What activity is responsible for this situation?
- Anthropogenic activities (activities driven by humans) have had disastrous impacts on Ganga, from severe pollution to changing its course.
What has been found?
- Catastrophic landslides and floods in the Ganga basin have become more frequent in recent years.
- Increasing number of flooding events: Researchers found a steady increase in the number of flooding events in both river basins after 1995. The change in low flows and middle-level flows in Bhagirathi can be attributed to three major dams — Maneri, Tehri, and Koteshwar — on the river.
- Lack of sedimentation: Building of dams in the Alaknanda regioncoupled with climate change have modified the water activity as dams and reservoirs have influenced the sediment transported by the rivers.
- Alteration of river’s morphology: The lack of sedimentation in the downstream Ganga basin has altered the river's morphology.
- Extreme flow: The Alaknanda basin saw a doubling of water flow from 1995 to 2005 at Joshimath weather station, while also seeing an increase in the rate of flow of water, termed extreme flow.
- Severe impact of ecological process: The Himalayan regions are one of the worst affected by climate change in India, meanwhile increasing numbers of dams and reservoirs on these freshwater sources has severely impacted the ecological processes in the Himalayan River basins.
Indian Himalayan Region
- The Indian Himalayan Region includes most parts of the north-eastern states and hill areas of West Bengal.
- The large rivers emerging from the IHR are the Ganga, Brahmaputra, Barak (in the Meghna basin) and Indus.
- These rivers are joined by many tributaries from the Himalayan region, especially from Bhutan and Nepal.
- Tehri dam plays a crucial role in the upper Ganga basin region.
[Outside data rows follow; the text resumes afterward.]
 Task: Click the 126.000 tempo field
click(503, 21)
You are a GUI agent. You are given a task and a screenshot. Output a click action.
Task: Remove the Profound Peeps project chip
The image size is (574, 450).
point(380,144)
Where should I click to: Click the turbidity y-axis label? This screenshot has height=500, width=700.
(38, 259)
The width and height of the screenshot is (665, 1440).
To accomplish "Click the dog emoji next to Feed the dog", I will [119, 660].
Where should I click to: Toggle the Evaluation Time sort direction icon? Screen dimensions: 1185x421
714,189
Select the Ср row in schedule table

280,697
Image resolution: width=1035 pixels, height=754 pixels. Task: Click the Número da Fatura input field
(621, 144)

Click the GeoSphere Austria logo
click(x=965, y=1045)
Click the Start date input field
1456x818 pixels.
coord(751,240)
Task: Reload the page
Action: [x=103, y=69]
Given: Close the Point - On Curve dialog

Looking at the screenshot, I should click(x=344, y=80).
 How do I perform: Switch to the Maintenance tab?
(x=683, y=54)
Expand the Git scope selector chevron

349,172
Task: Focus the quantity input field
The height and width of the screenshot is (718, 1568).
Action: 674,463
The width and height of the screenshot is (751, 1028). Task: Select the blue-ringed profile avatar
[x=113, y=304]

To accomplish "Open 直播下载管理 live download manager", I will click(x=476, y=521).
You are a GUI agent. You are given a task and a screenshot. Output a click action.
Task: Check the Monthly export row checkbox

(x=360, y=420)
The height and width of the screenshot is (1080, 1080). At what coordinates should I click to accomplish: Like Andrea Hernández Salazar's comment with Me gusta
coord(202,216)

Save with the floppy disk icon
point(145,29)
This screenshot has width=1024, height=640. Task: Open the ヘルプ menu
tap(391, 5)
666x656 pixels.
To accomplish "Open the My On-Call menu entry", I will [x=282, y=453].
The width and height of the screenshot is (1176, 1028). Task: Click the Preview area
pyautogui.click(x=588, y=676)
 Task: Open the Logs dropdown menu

Being a large reservoir and flow control structure, it blocks sediment flow from upstream and controls the volume of water that flows downstream.
The Ganga River Basin
- The Ganges River originates in the Himalaya Mountains at Gomukh, the terminus of the Gongotri Glacier.
- When the ice of this glacier melts, it forms the clear waters of the Bhagirathi River.
- As the Bhagirathi River flows down the Himalayas, it joins the Alaknanda River, officially forming the Ganges River.
- The Ganges River Basin is sometimes considered part of a larger river basin consisting of the nearby Brahmaputra and Meghna rivers.
- Known as the Ganges-Brahmaputra-Meghna (GBM) River Basin, it is one of the largest river systems in the world.
Structure of the Basin
- It crosses five states of India namely Uttarakhand, Uttar Pradesh, Bihar, Jharkhand and West Bengal.
- Major tributaries of River Ganga are Yamuna, Ramganga, Gomti, Ghaghara, Gandak, Damodar, Kosi and Kali-East
- Flowing through major cities/towns like Srinagar, Rishikesh, Haridwar, Roorkee (in Uttarakhand), Bijnor, Narora, Kannauj, Kanpur, Allahabad, Varanasi, Mirzapur (in Uttar Pradesh), Patna, Bhagalpur (in Bihar) and Beharampore, Serampore, Howrah and Kolkata (in West Bengal), it drains into the Bay of Bengal.